**Your assignment**
Please reproduce the line containing "Task: Click the Export to Notion menu entry" and every line after it in the records below, exactly and with nothing else.

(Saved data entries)
══════════════════════════════

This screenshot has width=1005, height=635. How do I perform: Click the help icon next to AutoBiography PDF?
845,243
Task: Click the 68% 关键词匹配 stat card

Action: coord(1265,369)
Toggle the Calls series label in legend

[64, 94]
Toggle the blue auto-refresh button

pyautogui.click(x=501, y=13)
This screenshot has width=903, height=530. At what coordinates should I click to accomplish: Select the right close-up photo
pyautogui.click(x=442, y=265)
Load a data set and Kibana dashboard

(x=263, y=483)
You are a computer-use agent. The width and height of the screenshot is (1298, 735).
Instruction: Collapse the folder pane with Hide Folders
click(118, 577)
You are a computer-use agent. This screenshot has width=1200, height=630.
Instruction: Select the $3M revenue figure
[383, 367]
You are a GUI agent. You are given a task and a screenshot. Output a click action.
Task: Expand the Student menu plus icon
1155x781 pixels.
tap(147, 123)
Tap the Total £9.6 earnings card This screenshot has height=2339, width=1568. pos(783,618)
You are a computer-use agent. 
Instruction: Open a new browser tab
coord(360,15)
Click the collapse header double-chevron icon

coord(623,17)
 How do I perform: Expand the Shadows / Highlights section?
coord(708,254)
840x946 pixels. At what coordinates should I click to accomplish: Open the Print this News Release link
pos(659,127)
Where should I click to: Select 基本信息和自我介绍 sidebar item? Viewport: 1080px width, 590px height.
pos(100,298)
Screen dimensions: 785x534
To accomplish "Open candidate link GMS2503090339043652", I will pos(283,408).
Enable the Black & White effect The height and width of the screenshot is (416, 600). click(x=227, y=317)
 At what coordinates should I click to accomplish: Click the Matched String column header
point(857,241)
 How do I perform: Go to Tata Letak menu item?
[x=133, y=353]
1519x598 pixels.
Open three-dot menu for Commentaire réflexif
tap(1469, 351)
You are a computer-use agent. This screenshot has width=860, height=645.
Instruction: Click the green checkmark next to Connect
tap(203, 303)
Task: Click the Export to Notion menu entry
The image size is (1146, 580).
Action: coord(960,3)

══════════════════════════════

**Task output**
Task: Click the Export to Notion menu entry
The image size is (1146, 580).
Action: coord(960,3)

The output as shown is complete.